Knowledge Graph using LangChain

Introduction

In today’s discussion, we will explore how to create knowledge graphs using LangChain. A knowledge graph represents unstructured data in a structured format using graph structures such as nodes and the relationships between them. Knowledge graphs have gained popularity in fields like biology and have proven particularly useful with the advent of graph analytics tools such as Neo4j. Our tutorial will demonstrate how generative AI can help create knowledge graphs from textual or unstructured datasets.

Prerequisites

To get started, you need to install several libraries:

langchain-experimental
langchain-community
langchain
networkx
google-genai (if using the free API by Google)
langchain-core
jsonrepair

Importing Necessary Libraries

After installing the libraries, import the essential packages, including the llm_graph_transformer.

from langchain_core import Document
from langchain.llms import LLMGraphTransformer
import networkx as nx
import google_genai as genai

Setting Up Your LLM

Configure your LLM with your API key. For instance, if you are using Google's free API, set it up accordingly.

api_key = 'your_google_api_key'
llm = genai.LLM(api_key=api_key)

Processing Text Data

Consider a baseline text about Marie Curie. This unstructured text will be converted into a structured format.

text = "Marie Curie was a Polish and naturalized-French physicist and chemist who conducted pioneering research on radioactivity."

The goal is to convert this text into a format where relationships and nodes are represented clearly:

Example: Marie Curie -> Polish Nationality

Loading Text into Document Function

Load the text into the document function and pass it to the llm_graph_transformer.

doc = Document(text)
transformer = LLMGraphTransformer()

Setting Up Nodes and Relationships

Identify the nodes and possible relationships within the text. In this example, nodes are ‘country’ and ‘person,’ while relationships might include ‘nationality,’ ‘located in,’ ‘worked at,’ ‘spouse,’ and ‘mother.’

nodes = ['country', 'person']
relationships = ['nationality', 'located in', 'worked at', 'spouse', 'mother']
transformer.set_nodes(nodes)
transformer.set_relationships(relationships)

Creating the Knowledge Graph

Generate the graph by calling the function with the loaded document.

knowledge_graph = transformer.transform(doc)

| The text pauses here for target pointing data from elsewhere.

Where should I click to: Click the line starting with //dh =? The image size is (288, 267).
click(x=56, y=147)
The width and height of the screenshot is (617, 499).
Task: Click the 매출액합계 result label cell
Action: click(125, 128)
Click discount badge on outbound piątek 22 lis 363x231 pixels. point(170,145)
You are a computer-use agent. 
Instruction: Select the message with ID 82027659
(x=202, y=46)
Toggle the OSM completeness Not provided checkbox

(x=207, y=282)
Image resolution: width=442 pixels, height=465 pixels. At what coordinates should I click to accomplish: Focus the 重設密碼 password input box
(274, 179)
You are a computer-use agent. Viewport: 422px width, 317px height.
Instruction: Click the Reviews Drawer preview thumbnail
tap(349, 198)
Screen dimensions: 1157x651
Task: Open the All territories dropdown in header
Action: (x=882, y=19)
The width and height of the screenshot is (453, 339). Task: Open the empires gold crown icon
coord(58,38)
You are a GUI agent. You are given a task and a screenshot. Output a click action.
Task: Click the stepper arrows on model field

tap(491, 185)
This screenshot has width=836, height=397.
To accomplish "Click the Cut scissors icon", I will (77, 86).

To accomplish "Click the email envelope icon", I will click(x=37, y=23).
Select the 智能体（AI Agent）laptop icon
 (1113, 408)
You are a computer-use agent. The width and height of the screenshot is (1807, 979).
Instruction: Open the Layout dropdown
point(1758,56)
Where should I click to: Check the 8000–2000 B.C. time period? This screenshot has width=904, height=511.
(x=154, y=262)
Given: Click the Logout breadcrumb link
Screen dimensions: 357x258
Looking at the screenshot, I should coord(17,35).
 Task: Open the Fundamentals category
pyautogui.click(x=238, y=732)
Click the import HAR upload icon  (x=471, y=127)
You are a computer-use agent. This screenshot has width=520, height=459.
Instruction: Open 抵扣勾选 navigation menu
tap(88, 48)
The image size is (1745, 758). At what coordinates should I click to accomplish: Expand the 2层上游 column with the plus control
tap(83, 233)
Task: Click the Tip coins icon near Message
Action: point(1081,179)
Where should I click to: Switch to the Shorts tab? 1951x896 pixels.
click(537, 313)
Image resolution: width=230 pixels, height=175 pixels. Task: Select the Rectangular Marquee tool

Converting the Graph to CSV

For better readability or to train machine learning models, convert the graph into a CSV format.

import csv
with open('knowledge_graph.csv', 'w') as csvfile:
    writer = csv.writer(csvfile)
    writer.writerow(['Source ID', 'Target ID', 'Relationship'])
    for edge in knowledge_graph.edges(data=True):
        writer.writerow([edge[0], edge[1], edge[2]['relation']])

Extracting Relationships Without Labels

If you don't provide labels for entities and relationships, the LLM will identify potential entities and relationships on its own, albeit possibly less accurately.

transformer.set_nodes(None)
transformer.set_relationships(None)
anonymous_graph = transformer.transform(doc)

Conclusion

Creating a knowledge graph helps convert unstructured data into a structured format useful for various applications, including machine learning workflows. Experiment with smaller datasets before scaling up to conserve costs and ensure efficacy.

Keywords

LangChain
Knowledge Graph
Unstructured Data
Generative AI
Graph Analytics
LLMGraphTransformer
API Integration

FAQ

What is a knowledge graph?

A knowledge graph is a structured representation of information where entities are nodes, and relationships between them are edges.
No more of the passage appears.